> **Problem to solve**
Return every record below exactly as given.

> **Given entries**
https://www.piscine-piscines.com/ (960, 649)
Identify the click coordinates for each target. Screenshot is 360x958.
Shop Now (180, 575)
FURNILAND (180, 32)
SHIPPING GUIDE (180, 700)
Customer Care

> **Response to the exercise**
https://www.piscine-piscines.com/ (960, 649)
Identify the click coordinates for each target. Screenshot is 360x958.
Shop Now (180, 575)
FURNILAND (180, 32)
SHIPPING GUIDE (180, 700)
Customer Care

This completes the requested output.